Problem description
In the items below, can you write out everything from the line containing "You are a computer-use" down to the line containing "pyautogui.click(x=22, y=230)", with "info icon" swapped for "details icon" and nothing else changed? Leave the pictures out.

Available records
* Begin *

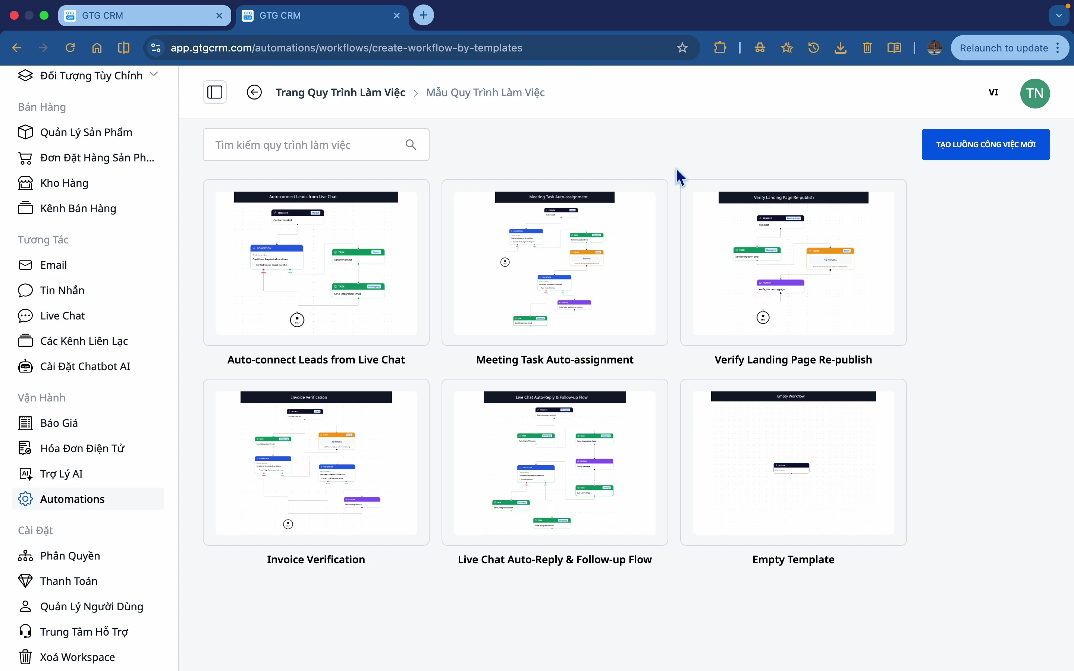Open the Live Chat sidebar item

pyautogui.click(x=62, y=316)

* End *
* Begin *

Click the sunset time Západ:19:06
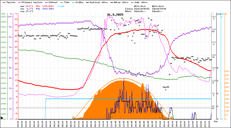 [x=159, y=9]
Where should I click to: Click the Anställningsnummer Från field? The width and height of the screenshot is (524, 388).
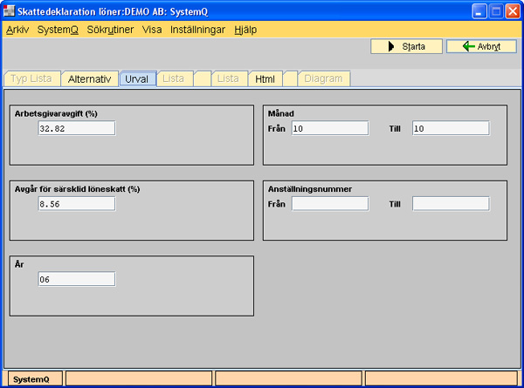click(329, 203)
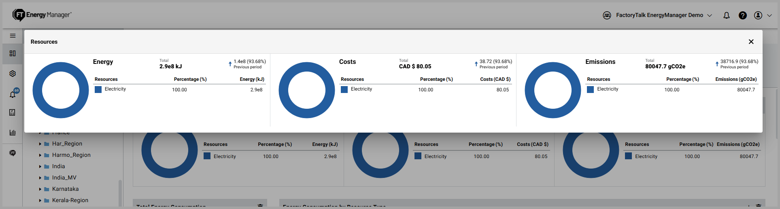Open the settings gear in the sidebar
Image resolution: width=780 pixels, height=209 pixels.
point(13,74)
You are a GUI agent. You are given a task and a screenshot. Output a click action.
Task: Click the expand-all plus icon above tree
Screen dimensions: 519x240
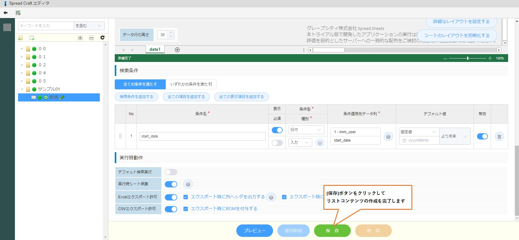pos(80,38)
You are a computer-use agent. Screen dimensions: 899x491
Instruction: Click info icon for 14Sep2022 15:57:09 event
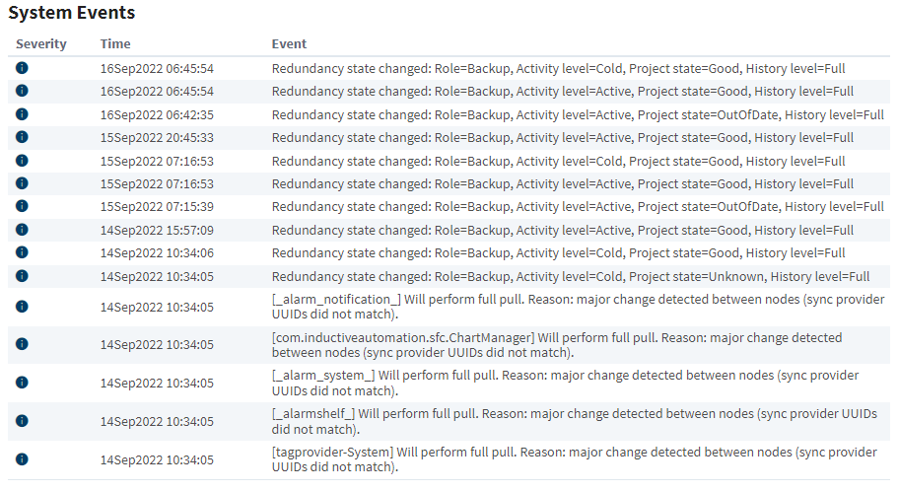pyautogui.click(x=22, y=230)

* End *

Exercise result
You are a computer-use agent. Screen dimensions: 899x491
Instruction: Click details icon for 14Sep2022 15:57:09 event
pyautogui.click(x=22, y=230)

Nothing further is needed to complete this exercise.